Dem stimmt Stephan Lehnstaedt, Professor für Holocaust-Studien am Touro-College in Berlin, zu. Wenn Instagram zur Normalität für junge Leute werde, müssten auch Gedenkstätten dort hin. Doch Internetpräsenz allein erzeuge "noch kein Wissen, sondern bloß Aufmerksamkeit", sagt Lehnstaedt. Die diesjährige Notlösung sei begrüßenswert, aber symbolisch nicht aussagekräftig genug, um Zeremonien in Gedenkstätten zu ersetzen.

Letzte Chance

Die vorübergehende Zwangsschließung der Gedenkstätten bietet laut Lehnstaedt gute Gelegenheit zum Innehalten und Nachdenken. "Die Überlebenden sterben, unsere Lebenswelt ändert sich, und wir müssen uns fragen: Wie soll das Gedenken in der Zukunft aussehen?" Er warnt davor, nur noch in Ritualen zu gedenken, die Erinnerung auf jährliche Reden zu reduzieren. Und er warnt vor Selbstzufriedenheit bei der Aufarbeitung deutscher Täterschaft im Zweiten Weltkrieg: "Damit dürfen wir nicht aufhören." 

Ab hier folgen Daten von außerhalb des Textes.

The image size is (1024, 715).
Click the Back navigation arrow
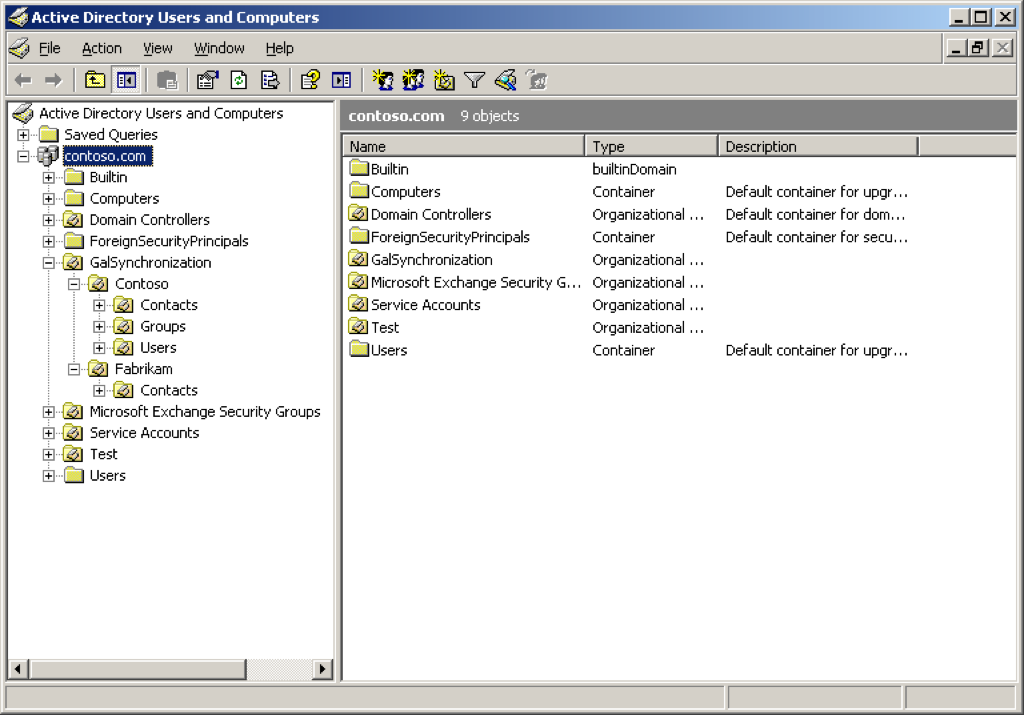click(22, 80)
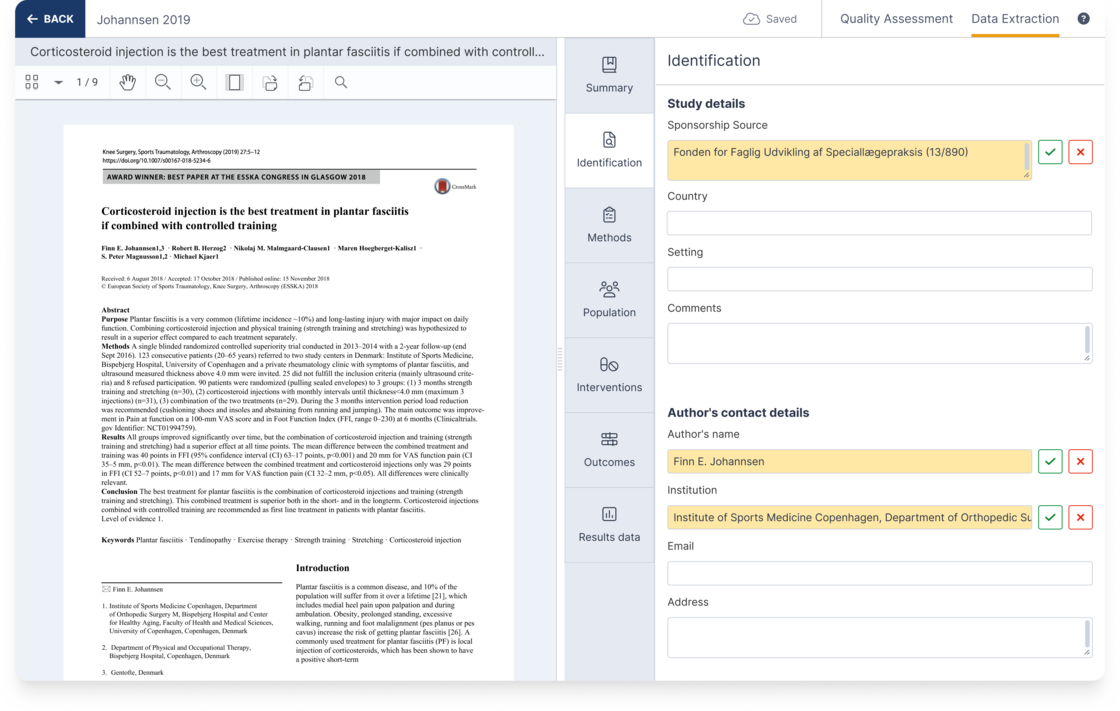Select the hand pan tool
The width and height of the screenshot is (1120, 711).
[x=127, y=82]
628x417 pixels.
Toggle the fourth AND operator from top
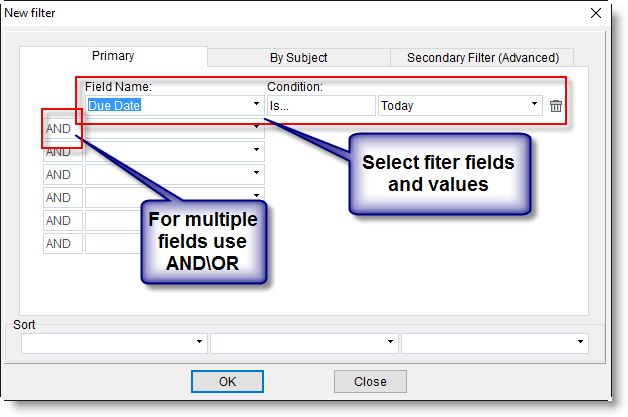click(59, 197)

Der Ausfall der Veranstaltungen zeigt deutlich, dass, solange die letzten Überlebenden am Leben sind, sie im Zentrum des Gedenkens stehen werden. Gerade deswegen planen einige Gedenkstätten, wie etwa die in Bergen-Belsen, im nächsten Jahr die große Jubiläumsveranstaltungen nachzuholen und die Überlebenden wieder einzuladen, die in diesem Jahr nicht kommen konnten.

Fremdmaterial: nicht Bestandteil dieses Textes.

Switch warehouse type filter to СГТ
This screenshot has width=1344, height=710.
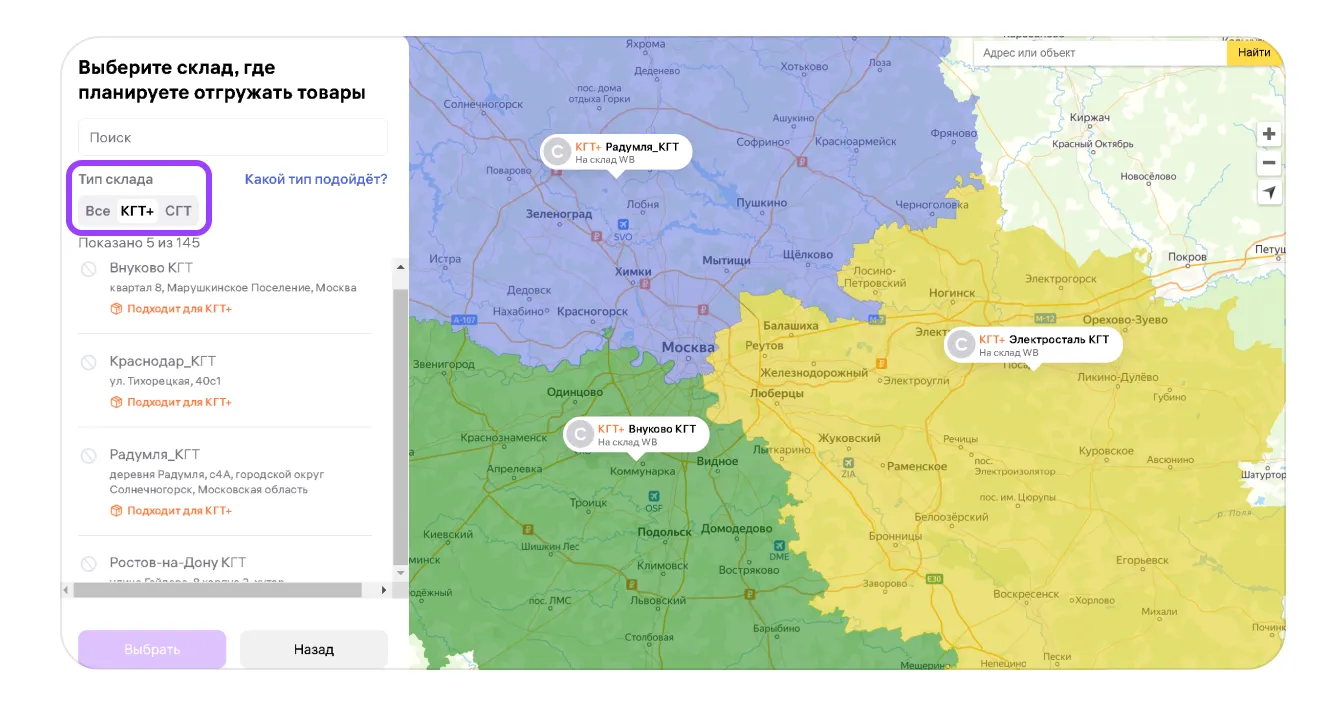pos(178,211)
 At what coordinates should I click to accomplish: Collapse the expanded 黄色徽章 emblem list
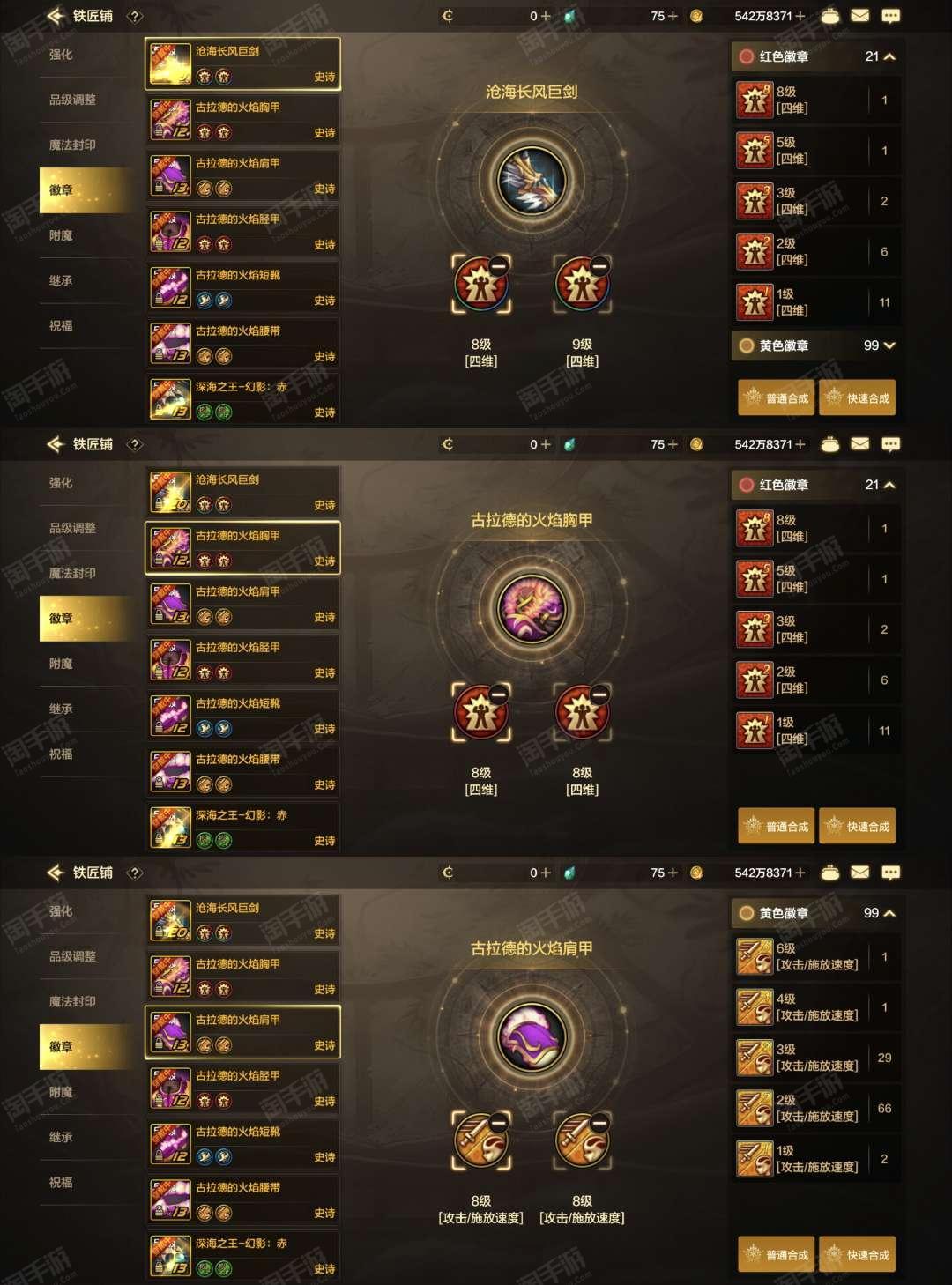point(816,913)
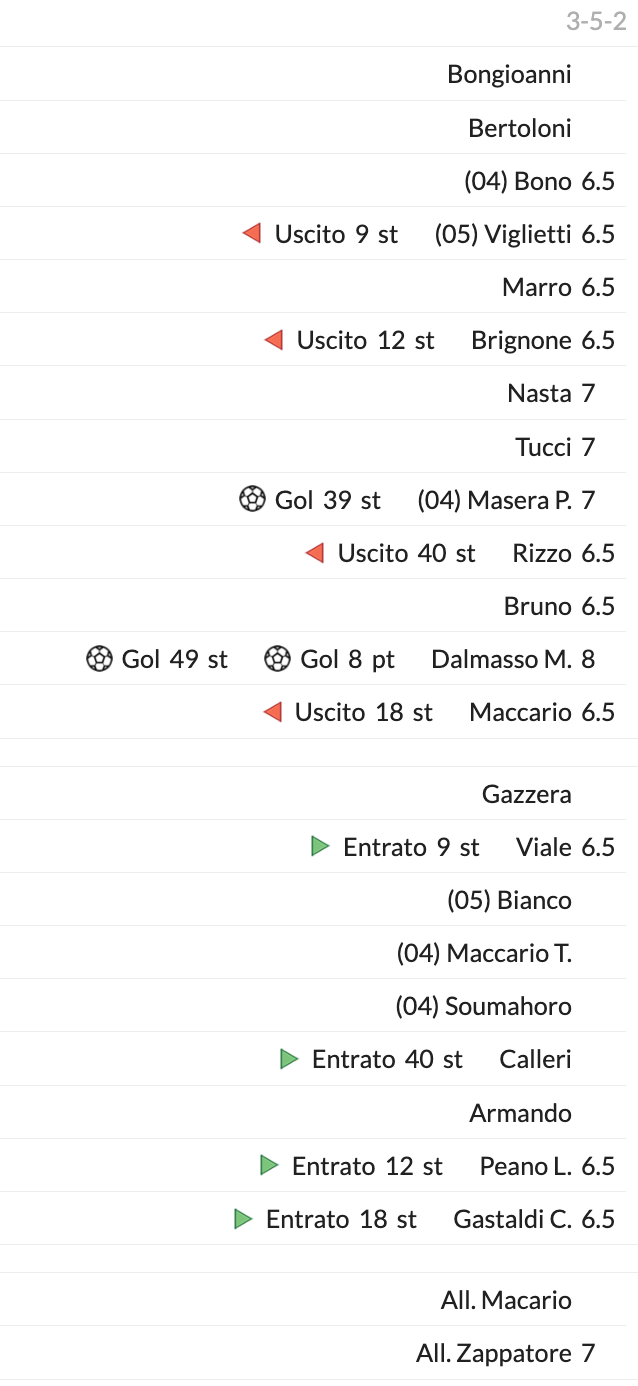Click the green entry arrow for Viale
The width and height of the screenshot is (638, 1386).
click(x=320, y=847)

75 Jahrestag der Befreiung aus Auschwitz
Im Januar wurde in Auschwitz noch mit Gästen an die Befreiung erinnert. Andere Gedenkstätten wollen nachholenBild: Reuters/K. Pempel

Auch Elżbieta Kuta und andere Angehörige denken schon an das nächste Jahr: "Wir werden so lange hingehen, wie wir Kräfte haben." Am wichtigsten sei ihr jetzt, Schüler und Jugendliche nach Ravensbrück mitzunehmen, um sie für das Thema zu interessieren. "Die Zeitzeugen gehen von uns weg. Die nächsten Jahre sind die letzte Chance für junge Leute, um sie noch kennen zu lernen", sagt Kuta. "Wir müssen uns sehr beeilen."